The Korean Won, it has to be said, is a slightly silly currency. Not content with being valued at a Zimbabwean-esque rate (1000 Won = approx $1), the government also insist on having no single bank note of a value of more than 10,000 Won. As it’s extremely difficult for a foreigner to get hold of anything resembling a credit or debit card, walking around with 15 to 20 notes in your back pocket – especially as the banks charge a fee for each withdrawal – is pretty standard procedure.

It’s all very bearable – if slightly annoying – in everyday situations, but when it becomes completely ludicrous. Most foreigners accumulate some quite substantial savings here. The cost of living is low, and Koreans have no retirement funds, so wages take allow for the need to put away huge chunks of money before reaching that age. On top of that, Korean law states that employers must pay severance pay of one month’s salary for every year completed, and so very few people manage to leave with nothing.

We had to transfer Helena’s savings home today. After nearly breaking the bank machine by insisting on withdrawing a huge number of notes (it was certainly several hundred), we headed up to the bank clerk and slapped said huge wad of relatively valueless currency on the desk. Impressively he didn’t sigh, frown or bang on the desk in frustration, nor did he whip out one of those super note counters you see in the movies (though I’ve seen plenty of them out here). The poor guy counted out every note individually, bundled them up into stacks of 1 million Won (yes, we’re all millionaires in Korea!) and got on with it. Never the less, carrying around a bag that contained so many bank notes you couldn’t make out the rest of the contents, even if it was only up a flight of stairs. Makes you feel ridiculously ‘gangster’. It the non finger-removing, drug-toting, gun-sporting way, obviously.

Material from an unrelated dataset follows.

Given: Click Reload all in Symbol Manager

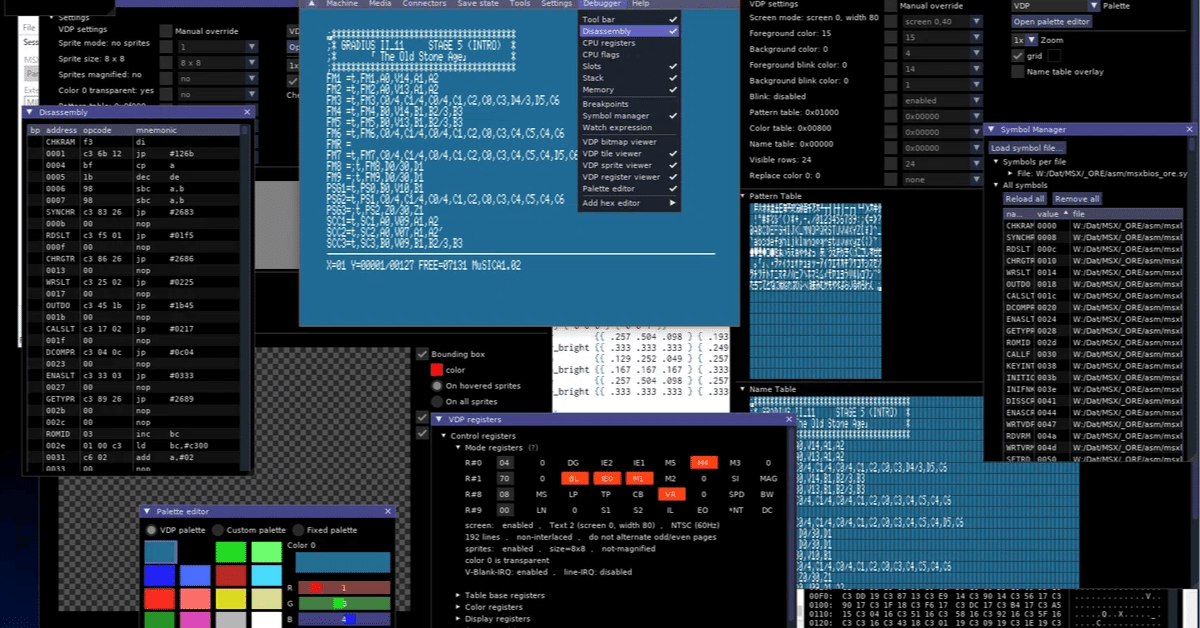Looking at the screenshot, I should 1023,199.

Sadly I’ll never get to do the same thing, having been transferring my savings systematically throughout the last 18 months. Even my severance pay is given direct to my UK account, avoiding the whole suitcases full of cash scenario. The fun and games will come to and end next year, when the Korean government finally shows some semblance of common sense and releases a 50,000 Won ($50) note. I have a feeling the memory of throwing heaps of paper on the desk and chuckling manically, whilst trying to resist faking a gun on the hip (it is a bank, after all) will last a little longer.